§ WORK TASK: From the line that holds "You are a computer-use" to the last line below, retype everything exactly and nothing else; omit pictures.

++++ DATA RECORDS ++++

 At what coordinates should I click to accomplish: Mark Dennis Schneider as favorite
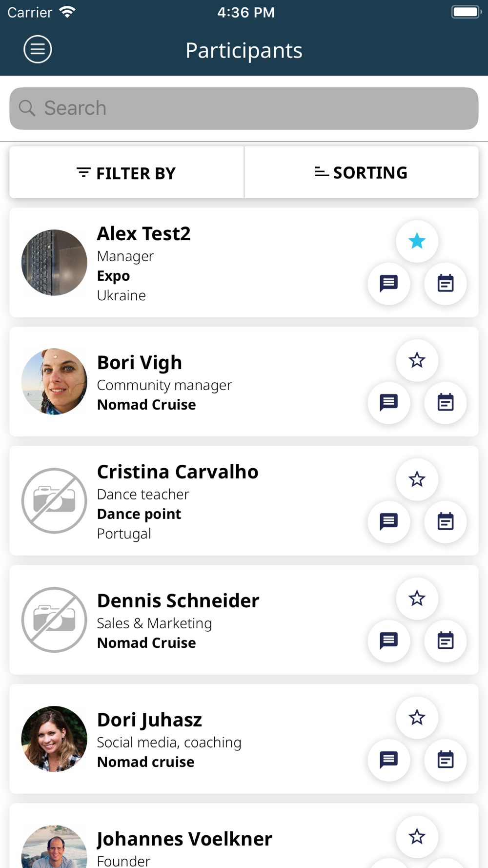tap(417, 599)
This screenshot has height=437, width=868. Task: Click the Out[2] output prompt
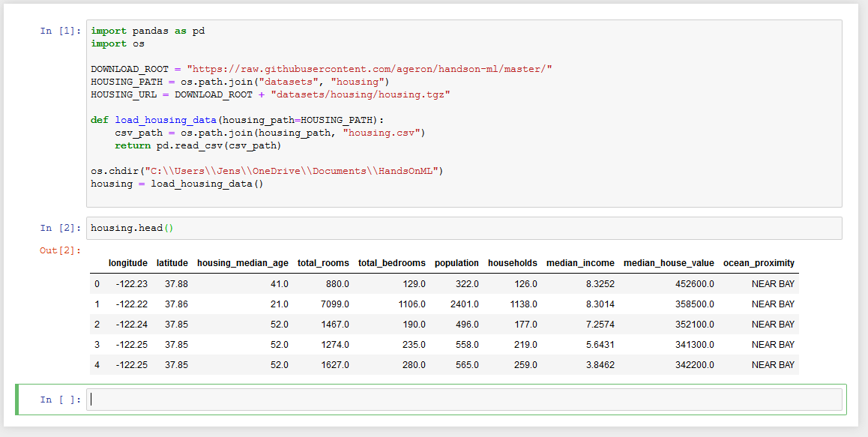pyautogui.click(x=60, y=250)
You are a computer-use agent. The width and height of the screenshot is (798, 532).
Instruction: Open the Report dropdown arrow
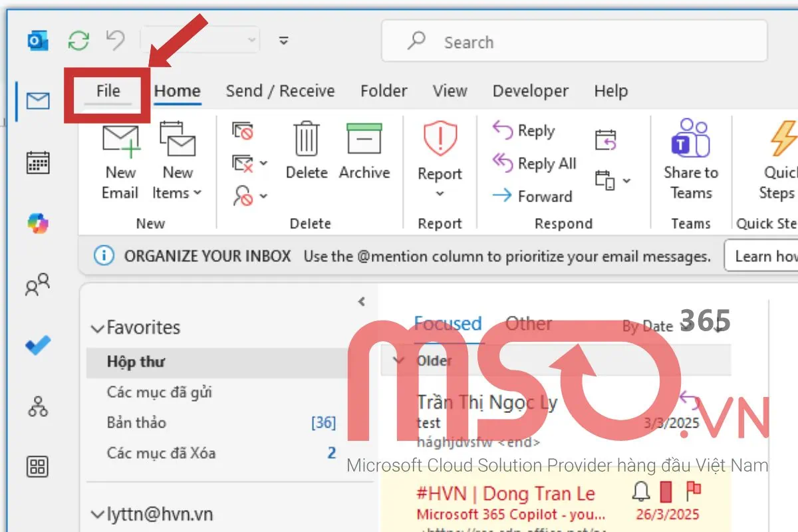click(x=439, y=193)
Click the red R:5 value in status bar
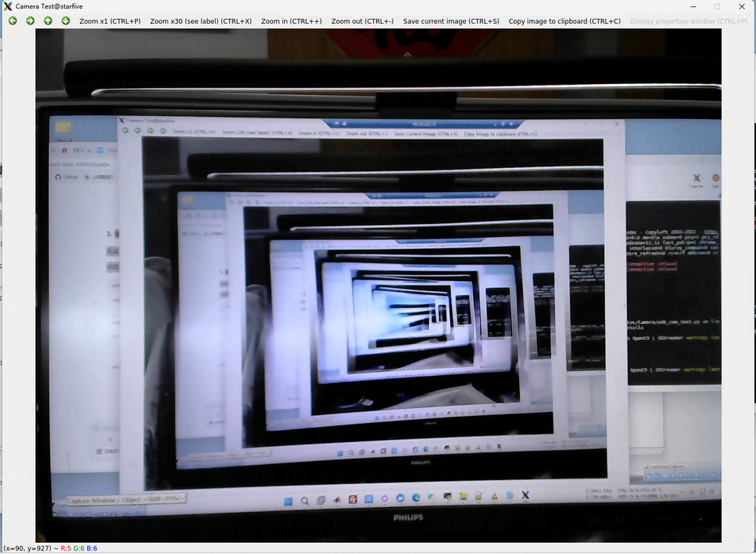756x554 pixels. (65, 548)
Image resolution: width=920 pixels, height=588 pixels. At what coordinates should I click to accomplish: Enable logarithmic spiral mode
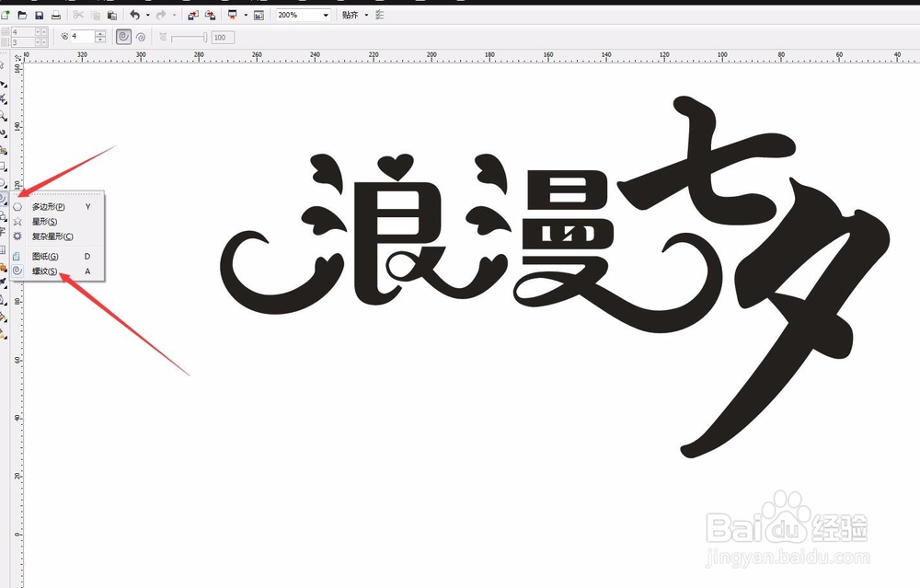point(141,37)
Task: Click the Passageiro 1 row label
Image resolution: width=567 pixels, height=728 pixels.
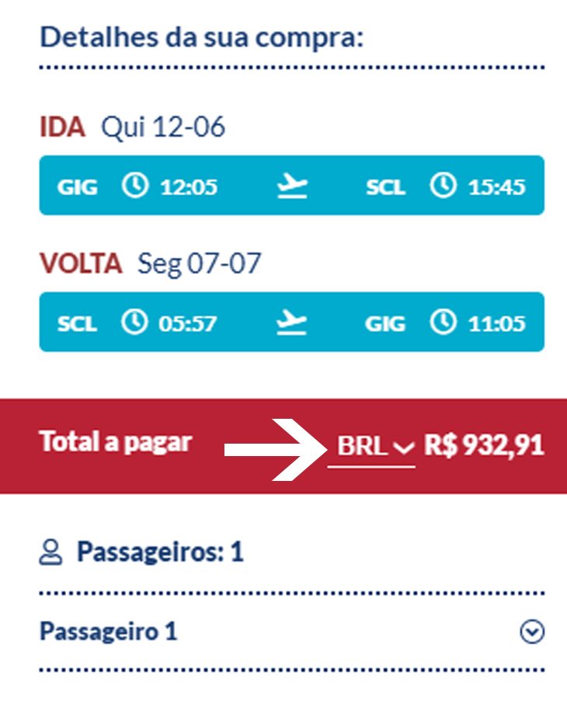Action: [x=109, y=632]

++++

§ COMPLETED EXERCISE:
You are a computer-use agent. The width and height of the screenshot is (798, 532).
Instruction: Open the Report dropdown arrow
click(x=439, y=193)
Click the red R:5 value in status bar
756x554 pixels. (65, 548)
Image resolution: width=920 pixels, height=588 pixels. At what coordinates should I click to accomplish: Enable logarithmic spiral mode
point(141,37)
Task: Click the Passageiro 1 row label
Image resolution: width=567 pixels, height=728 pixels.
Action: [x=109, y=632]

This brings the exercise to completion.